One of the fun parts about eating out in D.C. is using it as an excuse to explore the neighborhoods. “People think of it as a federal city, but I think of it as a local city. It’s unique, truly a neighborhood town. You go to different neighborhoods and each has its own flavor,” she says. Ivy City, for instance, is a neighborhood in transition. Once a warehouse district, that industrial vibe has been stylishly appropriated at the rustic Tavern at the Ivy City Smokehouse, which specializes in house-smoked seafood. Its wood tables and floors and chalk-written menus give it a cool, laid-back vibe, making it a top pick for “date night” in Sunny’s book. They also have a market that offers a wildly popular takeout menu.
No market, however, is more popular than Eastern Market, the sprawling bazaar where area farmers, food purveyors, and craftspeople sell their bounty on weekends. It’s been one of Sunny’s go-to’s since her college days. Staying in town for a while? Forget the grocery store and head here to stock up on everything from local cheese, bread, and produce to meats and smoked fish, or just wander the aisles and sample the tasty goods.
OUT FROM UNDER THE SMITHSONIAN’S SHADOW
Washington, D.C., is the envy of much of the rest of the nation when it comes to its museums. After all, the many branches of the Smithsonian are free to enter. Sunny’s pro-tip: Don’t limit yourself to the Smithsonian, varied though its options may be. Just north of bustling Dupont Circle, the Phillips Collection is a serene and approachable space that features work by a vast array of artists and designers. “They’re so thoughtful in their installations,” she says. “And they do a good job featuring unknown and established artists, both iconic and modern, American and international. You wouldn’t even know it’s so ginormous from looking at it, but you can spend an entire day there.” Sunny admits to doing so herself. With an outside garden, a café called Tryst (“their cappuccinos are really good!”), it’s what she refers to as her “go-away spot” when she needs to get her mind off programming JazzFest for a little while. And parents, take note: There’s a kid-friendly arts and crafts room.

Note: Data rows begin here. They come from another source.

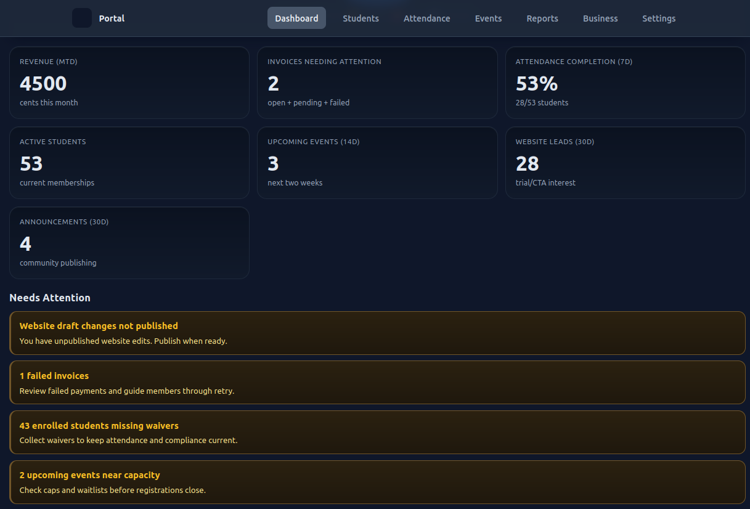Open the 43 students missing waivers alert

[377, 433]
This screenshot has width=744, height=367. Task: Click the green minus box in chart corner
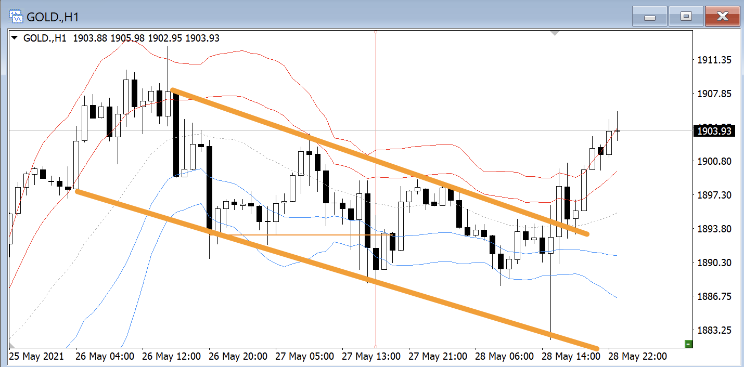click(688, 344)
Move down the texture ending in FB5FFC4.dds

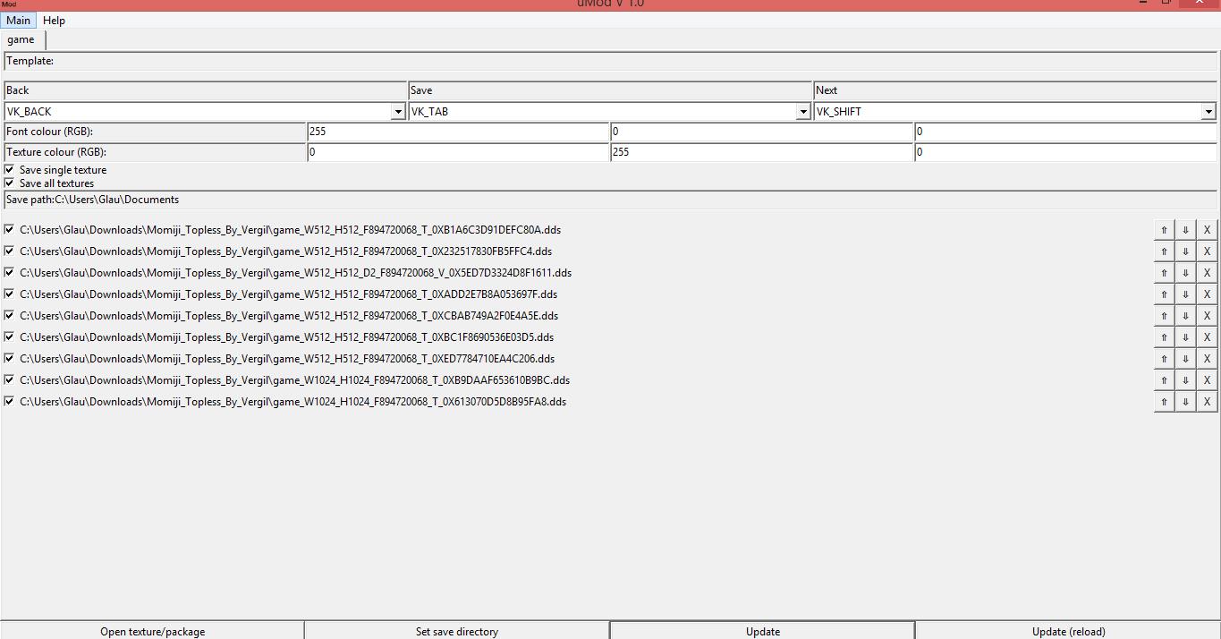coord(1185,251)
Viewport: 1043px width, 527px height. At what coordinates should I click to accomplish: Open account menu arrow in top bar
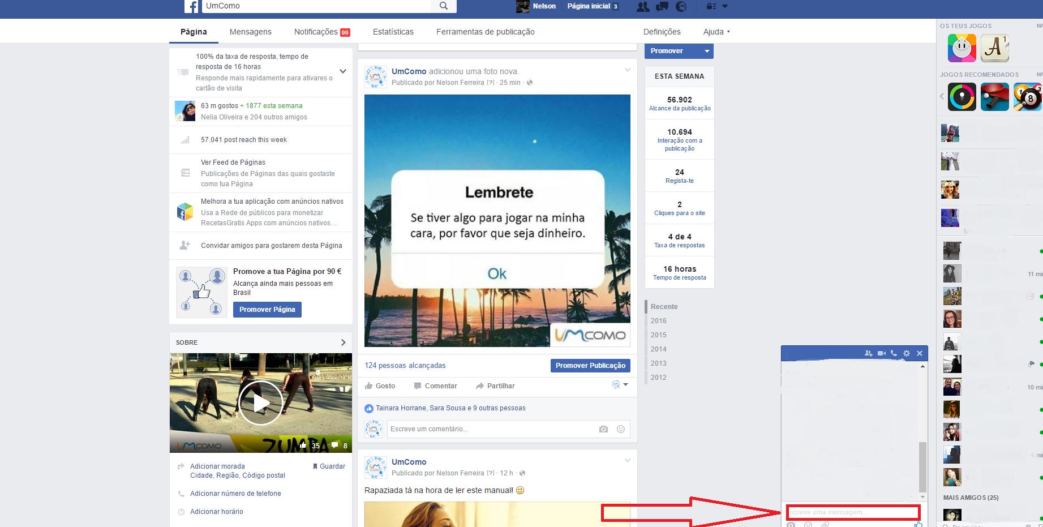[725, 6]
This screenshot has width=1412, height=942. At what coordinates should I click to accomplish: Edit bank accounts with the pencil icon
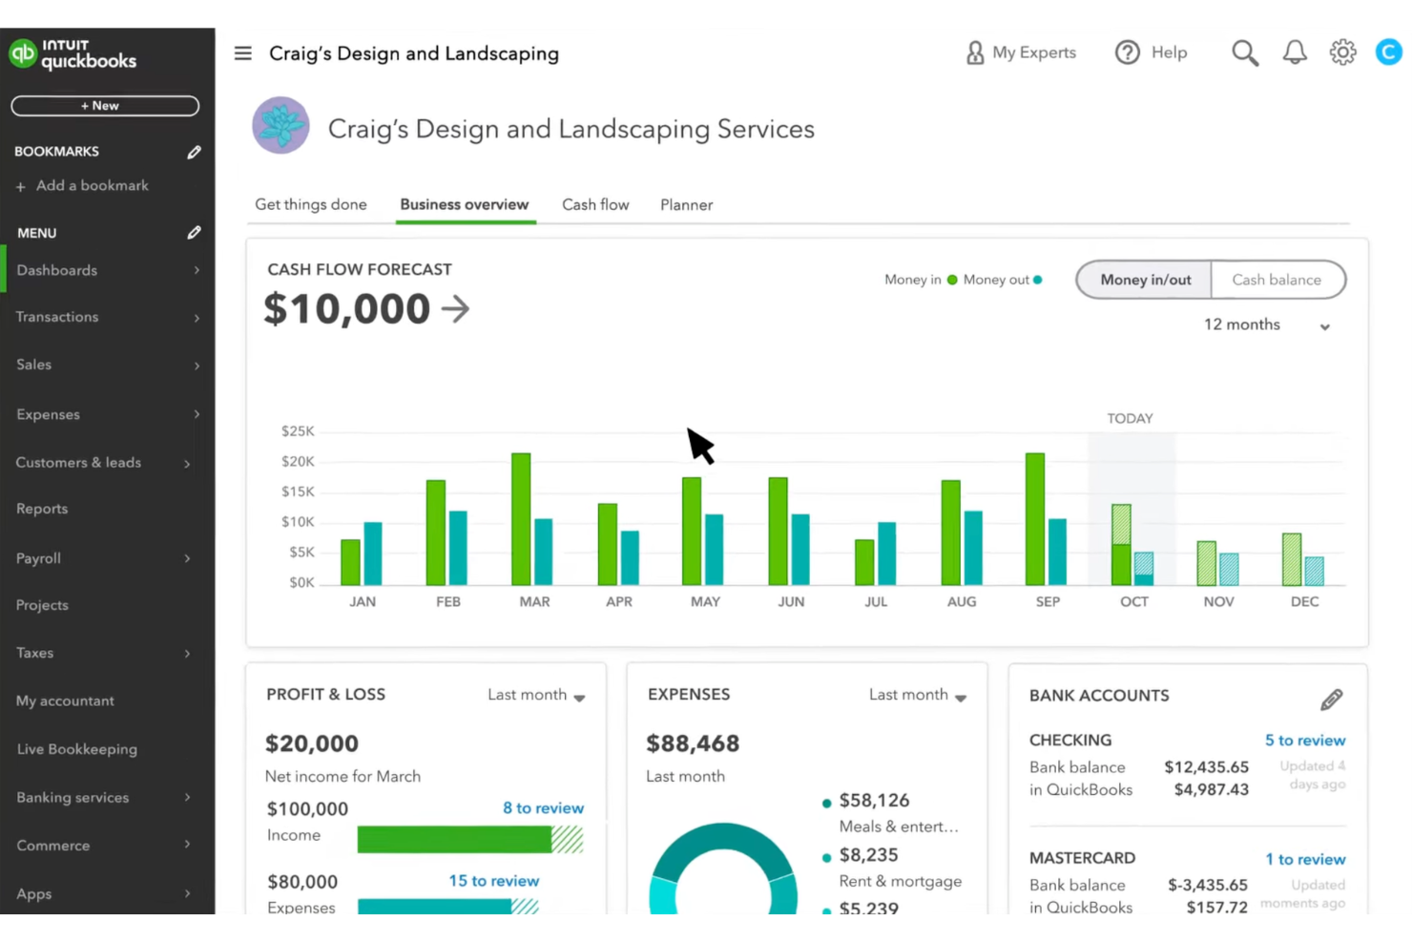1331,699
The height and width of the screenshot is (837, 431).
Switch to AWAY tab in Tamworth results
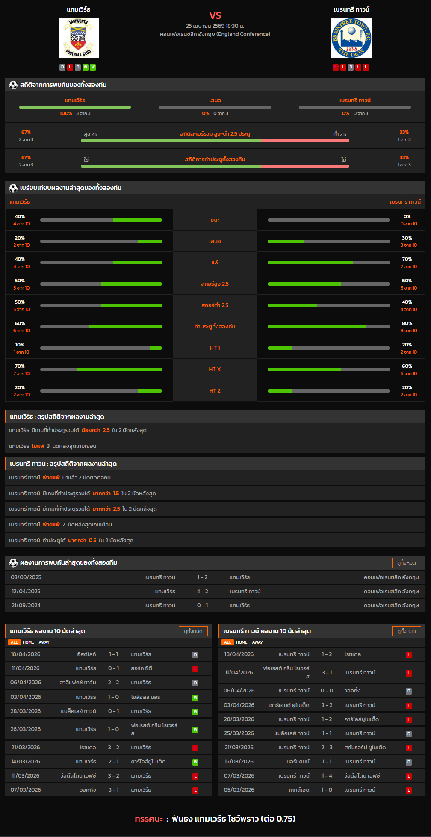[44, 642]
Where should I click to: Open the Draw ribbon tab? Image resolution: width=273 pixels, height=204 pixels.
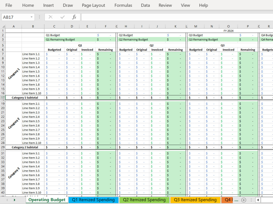coord(68,5)
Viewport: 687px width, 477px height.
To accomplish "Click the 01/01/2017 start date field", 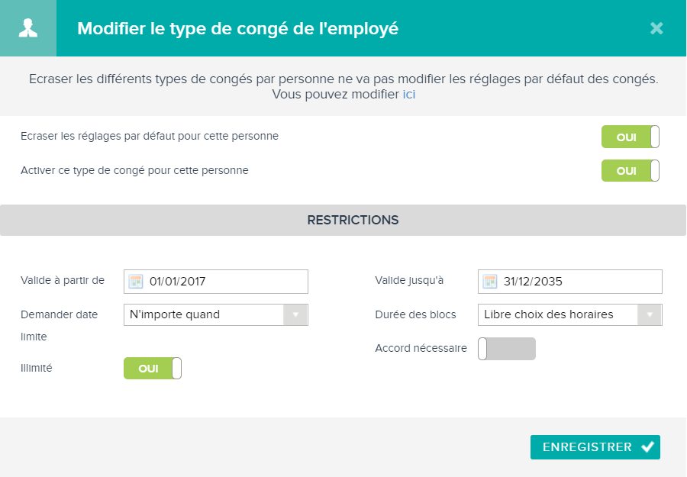I will pos(216,282).
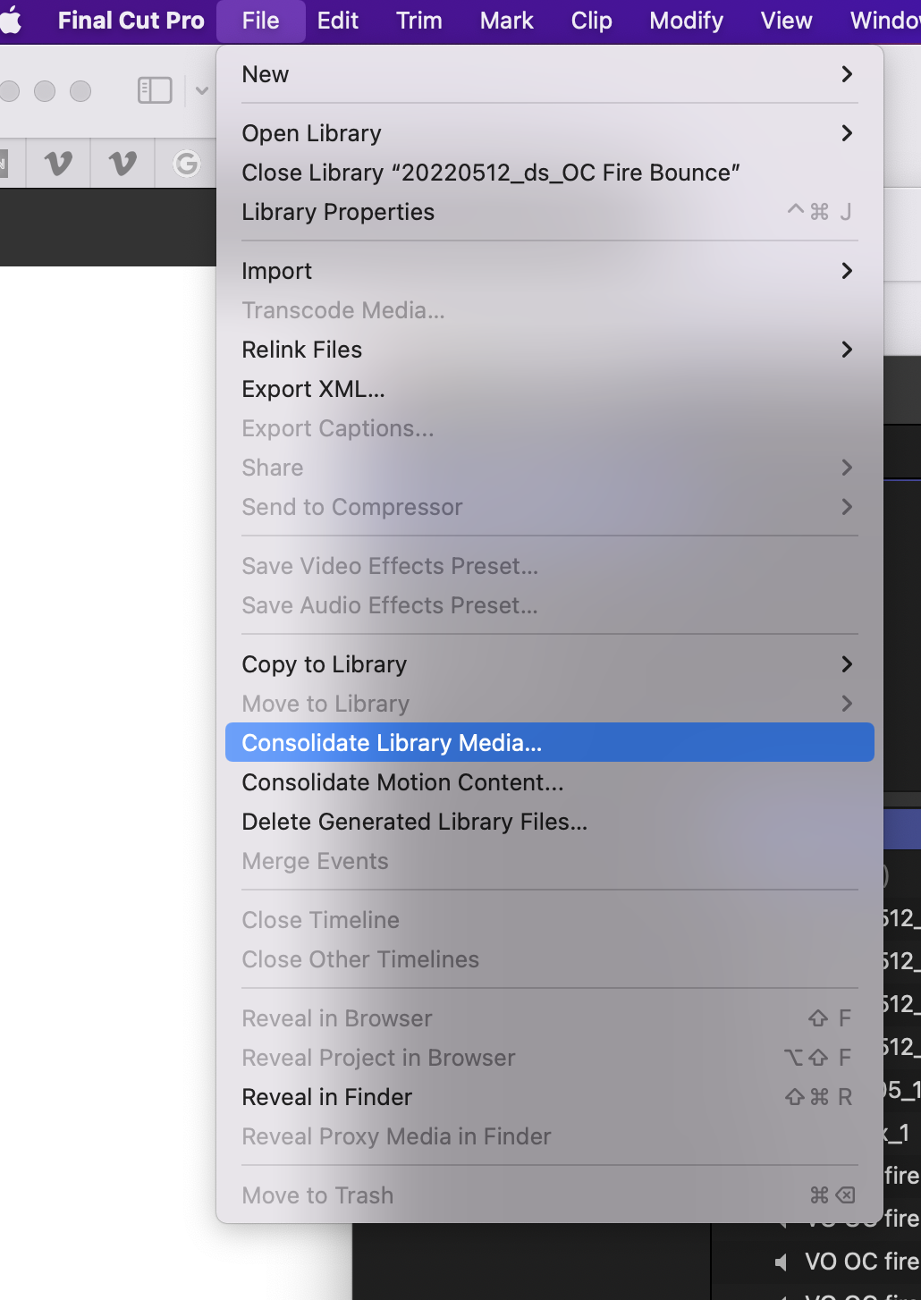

Sunny is an unapologetic thrift shop forager, and she recommends anyone who shares the obsession make a day trip to Savage, Maryland. This quaint town about 20 miles north of DC is home to a range of stores, some of them located in an historic cotton mill that’s been converted to a very modern shopping complex that encompasses everything from antique palaces to galleries to second-hand boutiques. She’s partial to Charity’s Closet, which sells items for $5 and donates proceeds to an affiliate shop that provides clothing to unemployed women. While you’re there, might as well make a day of it. There’s a walking trail near the river and, for when you’re ready to recuperate, Rams Head Tavern is a dependable place to refuel with elevated pub grub and craft beer. It’s one of a handful of spots in town with live music.